On Sunday, Shibarium fell victim to a flash loan attack on its validator system, which drained about $2.4 million in ether (ETH) and SHIB. The CoinDesk Memecoin Index has dropped 6.6% in the past 24 hours. The broader market CoinDesk 20 Index (CD20) is down just 2.3%.
The attacker borrowed 4.6 million BONE, the governance token for the Shiba Inu ecosystem, often linked to the decentralized exchange (DEX) ShibaSwap, through a flash loan to gain control of the majority of validator keys. The keys act as gatekeepers of the network, confirming transactions and ensuring security.
With that control, the attacker was able to game the system into approving unauthorized transactions and walk away with a large amount of crypto assets from the bridge that connects Shibarium with the Ethereum blockchain. The process is akin to someone temporarily taking over a bank’s security system to approve unauthorized withdrawals.
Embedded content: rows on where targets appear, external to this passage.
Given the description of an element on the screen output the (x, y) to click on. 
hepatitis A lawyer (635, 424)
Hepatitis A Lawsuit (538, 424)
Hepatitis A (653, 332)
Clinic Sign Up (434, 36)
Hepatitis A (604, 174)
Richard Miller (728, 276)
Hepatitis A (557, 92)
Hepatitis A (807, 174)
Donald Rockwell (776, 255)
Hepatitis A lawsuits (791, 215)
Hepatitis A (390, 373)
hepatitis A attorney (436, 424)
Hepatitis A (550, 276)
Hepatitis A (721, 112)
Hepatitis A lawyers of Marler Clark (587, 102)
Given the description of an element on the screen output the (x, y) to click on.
A flash loan is a loan raised with no upfront collateral and returns the borrowed assets within the same blockchain transaction.
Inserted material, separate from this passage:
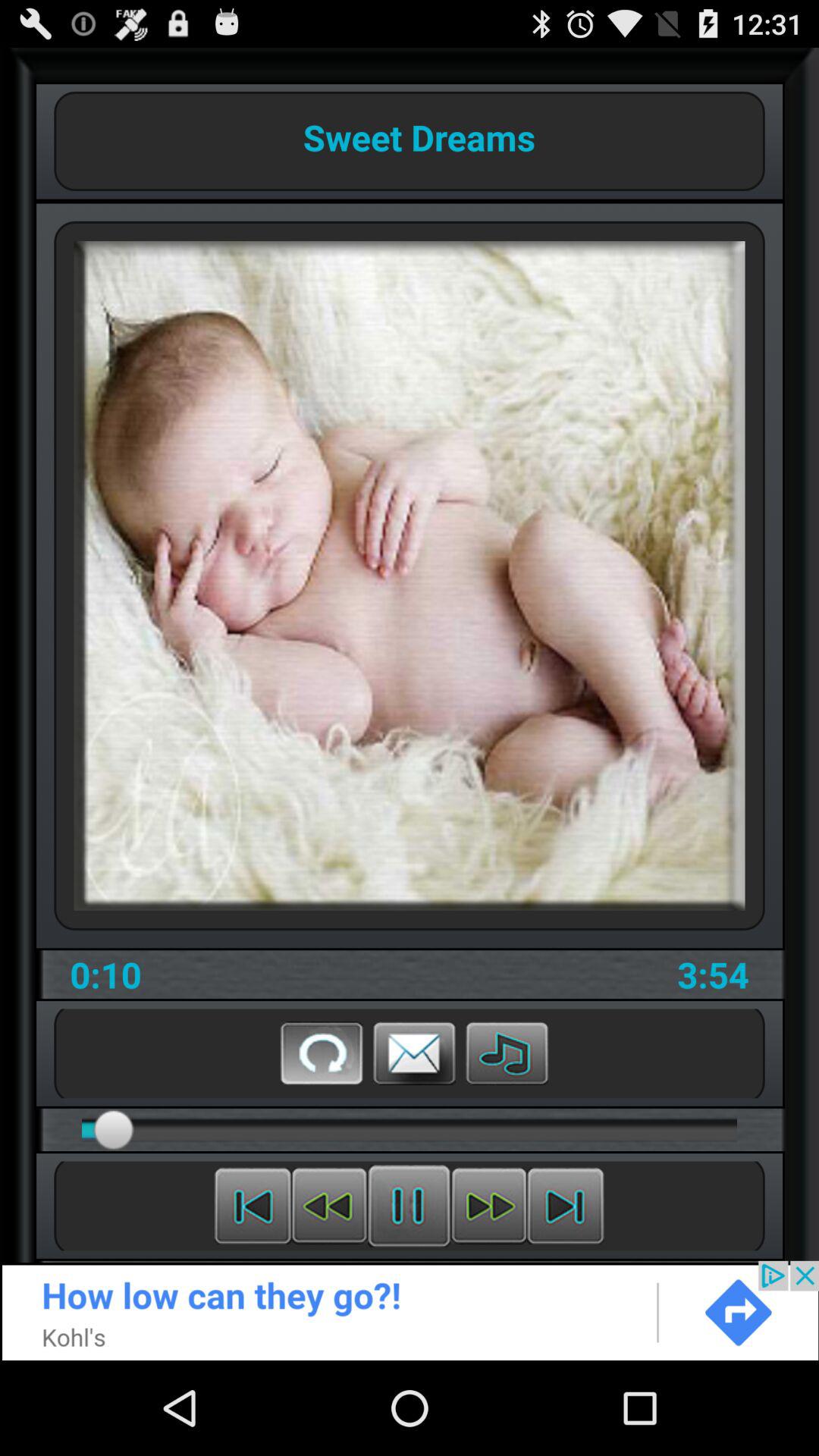
go to previous (329, 1205)
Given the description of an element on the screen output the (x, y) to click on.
The Shiba inu team was able to prevent a bigger, more serious breach because the BONE tokens used to gain control were reportedly tied to validator 1 and remained locked by the staking rules.
Nevertheless, markets reacted negatively breach, which again underscores the perennial security issues with blockchain technology.
Memecoins drop, broader market bid
SHIB fell by the most in three weeks on Sunday (UTC), losing 4% $0.00001369, and has continued to weaken to trade recently at $0.00001359. The cryptocurrency experienced considerable volatility throughout the 23-hour trading window ended Sept. 15 at 02:00 UTC, with the aggregate range encompassing $0.000006191, a 4% oscillation from peak to trough.
The session commenced with pre-dawn fragility as SHIB retreated from $0.000014156 to establish a pivotal trough of $0.000013547 at 14:00 UTC. Volume of 1.064 trillion tokens surpassed the 24-hour mean, signaling robust distribution pressure and prospective capitulation, according to CoinDesk Research’s technical analysis model.
The BONE token, which initially doubled to over 36 cents, is now down over 2% on a 24-hour basis, trading at around 20 cents.
According to the technical analysis model:
- SHIB established a critical underpinning at $0.000013547 during elevated volume selling pressure exceeding 1.064 trillion tokens.
- The token constructed successive higher lows and consolidation parameters between $0.000013600-$0.000013780.
- Recovery momentum is demonstrated by ascending channel formations with sustained higher lows, indicating potential continuation towards the $0.000014000 resistance.
- Volume patterns exceeded 24-hour averages during the decline phase, confirming potential capitulation levels.
- Terminal hour trading exhibited decisive upward momentum with 1% appreciation, confirming a breach above the resistance threshold.
Large DOGE transfers add to bearish sentiment
Meanwhile, SHIB’s peer dogecoin (DOGE) fell 4% to 27.80 cents on Sunday and has since lost further 5% to 27.36 cents, according CoinDesk data.
A massive transfer of DOGE to a centralized exchange likely added to the bearish mood in the market. According to Whale Alert, crypto exchange OKX received 119,306,143 DOGE, worth over $34 million, from an unknown wallet. Such large transfers are typically associated with an intention to liquidate holdings.